Cried Duclos: "By these two plans all of you--small businessmen, small industrialists and tradespeople--will be thrown into the jaws of international big business. It is you, the little people, who are going to be bled white with-new taxes. . . . The bigger you are the less you pay. . . . But we, the Communist Party, will defend you and stand by you.

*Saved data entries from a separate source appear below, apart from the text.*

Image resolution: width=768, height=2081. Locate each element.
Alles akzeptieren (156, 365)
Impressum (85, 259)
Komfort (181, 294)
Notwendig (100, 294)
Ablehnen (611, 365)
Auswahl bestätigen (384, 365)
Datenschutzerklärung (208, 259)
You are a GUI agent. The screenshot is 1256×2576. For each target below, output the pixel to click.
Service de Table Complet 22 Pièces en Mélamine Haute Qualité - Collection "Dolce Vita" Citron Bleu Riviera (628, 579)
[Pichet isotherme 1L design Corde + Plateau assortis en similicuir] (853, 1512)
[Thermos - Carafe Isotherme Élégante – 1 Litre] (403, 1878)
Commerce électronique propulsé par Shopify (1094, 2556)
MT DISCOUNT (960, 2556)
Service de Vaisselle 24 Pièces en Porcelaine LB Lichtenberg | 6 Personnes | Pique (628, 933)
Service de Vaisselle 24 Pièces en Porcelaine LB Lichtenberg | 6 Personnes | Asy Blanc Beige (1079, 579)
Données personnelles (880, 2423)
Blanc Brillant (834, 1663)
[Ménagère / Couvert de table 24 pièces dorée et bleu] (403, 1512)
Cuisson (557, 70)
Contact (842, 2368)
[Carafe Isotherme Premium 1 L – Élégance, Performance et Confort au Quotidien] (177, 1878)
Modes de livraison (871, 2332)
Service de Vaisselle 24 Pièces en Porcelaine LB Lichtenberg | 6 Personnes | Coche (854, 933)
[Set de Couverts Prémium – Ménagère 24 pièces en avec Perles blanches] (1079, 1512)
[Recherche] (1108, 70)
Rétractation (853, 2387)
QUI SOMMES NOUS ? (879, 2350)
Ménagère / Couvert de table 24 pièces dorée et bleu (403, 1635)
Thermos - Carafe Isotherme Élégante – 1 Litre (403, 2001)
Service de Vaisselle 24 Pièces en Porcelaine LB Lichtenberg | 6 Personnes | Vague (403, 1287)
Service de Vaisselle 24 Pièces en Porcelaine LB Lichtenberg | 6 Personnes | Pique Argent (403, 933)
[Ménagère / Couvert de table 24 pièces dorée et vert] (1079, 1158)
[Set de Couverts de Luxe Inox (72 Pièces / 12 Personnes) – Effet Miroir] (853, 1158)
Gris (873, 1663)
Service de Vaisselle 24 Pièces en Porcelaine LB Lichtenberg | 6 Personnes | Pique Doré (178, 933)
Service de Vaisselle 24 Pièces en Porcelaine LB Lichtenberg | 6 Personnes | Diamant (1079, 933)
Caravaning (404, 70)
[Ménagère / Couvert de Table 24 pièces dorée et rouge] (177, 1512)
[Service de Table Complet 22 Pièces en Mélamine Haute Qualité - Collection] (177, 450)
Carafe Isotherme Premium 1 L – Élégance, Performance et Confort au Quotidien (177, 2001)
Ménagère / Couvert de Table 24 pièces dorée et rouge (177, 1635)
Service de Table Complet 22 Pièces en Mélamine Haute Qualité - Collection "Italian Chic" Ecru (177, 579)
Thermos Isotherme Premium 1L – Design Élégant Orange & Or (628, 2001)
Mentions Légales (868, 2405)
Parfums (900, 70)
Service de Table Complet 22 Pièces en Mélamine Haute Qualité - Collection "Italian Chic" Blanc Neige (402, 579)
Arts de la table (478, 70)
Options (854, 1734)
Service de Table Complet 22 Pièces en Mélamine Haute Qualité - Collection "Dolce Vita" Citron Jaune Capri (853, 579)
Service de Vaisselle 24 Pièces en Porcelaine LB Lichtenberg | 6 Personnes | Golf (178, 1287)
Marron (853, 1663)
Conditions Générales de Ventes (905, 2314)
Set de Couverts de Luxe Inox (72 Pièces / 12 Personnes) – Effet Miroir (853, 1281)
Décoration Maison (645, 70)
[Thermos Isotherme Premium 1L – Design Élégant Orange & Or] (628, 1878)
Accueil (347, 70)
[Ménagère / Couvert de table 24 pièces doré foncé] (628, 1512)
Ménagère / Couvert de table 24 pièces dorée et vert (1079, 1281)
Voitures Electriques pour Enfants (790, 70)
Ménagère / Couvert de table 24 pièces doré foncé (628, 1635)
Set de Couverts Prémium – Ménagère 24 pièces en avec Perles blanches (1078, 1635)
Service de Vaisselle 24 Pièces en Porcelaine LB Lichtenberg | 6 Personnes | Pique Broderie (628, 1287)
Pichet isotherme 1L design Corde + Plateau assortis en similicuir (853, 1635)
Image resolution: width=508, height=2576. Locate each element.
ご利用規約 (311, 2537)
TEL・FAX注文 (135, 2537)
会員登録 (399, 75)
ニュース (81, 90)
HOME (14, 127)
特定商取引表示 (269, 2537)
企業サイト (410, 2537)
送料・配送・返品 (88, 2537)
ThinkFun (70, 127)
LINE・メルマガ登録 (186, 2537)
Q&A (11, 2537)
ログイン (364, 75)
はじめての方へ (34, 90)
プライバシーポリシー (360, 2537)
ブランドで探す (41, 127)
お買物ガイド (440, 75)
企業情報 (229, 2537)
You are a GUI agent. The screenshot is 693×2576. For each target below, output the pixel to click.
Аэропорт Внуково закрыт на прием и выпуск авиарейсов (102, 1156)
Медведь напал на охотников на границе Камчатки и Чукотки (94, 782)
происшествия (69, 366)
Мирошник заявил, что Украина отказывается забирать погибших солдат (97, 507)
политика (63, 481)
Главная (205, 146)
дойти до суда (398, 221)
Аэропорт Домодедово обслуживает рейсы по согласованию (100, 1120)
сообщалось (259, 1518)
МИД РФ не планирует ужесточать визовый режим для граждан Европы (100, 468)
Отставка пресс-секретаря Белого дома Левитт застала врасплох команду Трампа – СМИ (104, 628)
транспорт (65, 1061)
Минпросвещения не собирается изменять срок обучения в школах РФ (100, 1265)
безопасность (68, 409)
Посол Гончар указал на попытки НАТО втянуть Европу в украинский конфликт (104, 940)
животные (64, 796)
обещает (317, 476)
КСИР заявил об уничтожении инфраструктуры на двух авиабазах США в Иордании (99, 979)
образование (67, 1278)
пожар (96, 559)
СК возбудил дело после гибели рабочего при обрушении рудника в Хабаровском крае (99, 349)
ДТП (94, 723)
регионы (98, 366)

"The United States Government is offering us a gift of 280 million dollars. Beware of this gift . . . 280 million dollars worth of merchandise will be dumped on France. Certain branches of our industry will have to die . . . America will start meddling in our business. . . . Hundreds of thousands of tradesmen and shopkeepers will end miserably in bankruptcy. . . . It is not the Communist Party that wants to expropriate you--it is the Rothschilds, the Morgans, the Du Fonts. We, the Communists, have always respected private property and savings. . . . The Communist Party stands by the people of France in their fight against the American millionaires!"

Duclos finished to thunderous applause. The audience sang the Marseillaise instead of the Internationale (which is de rigueur at more conventional Communist meetings). Then the petits bourgeois filed out in orderly fashion. At the door, they received leaflets urging them to join the Communist Party. The Reds tried to tell them that they had nothing to lose but their taxes; most French bourgeois knew that they had nothing to win but their chains.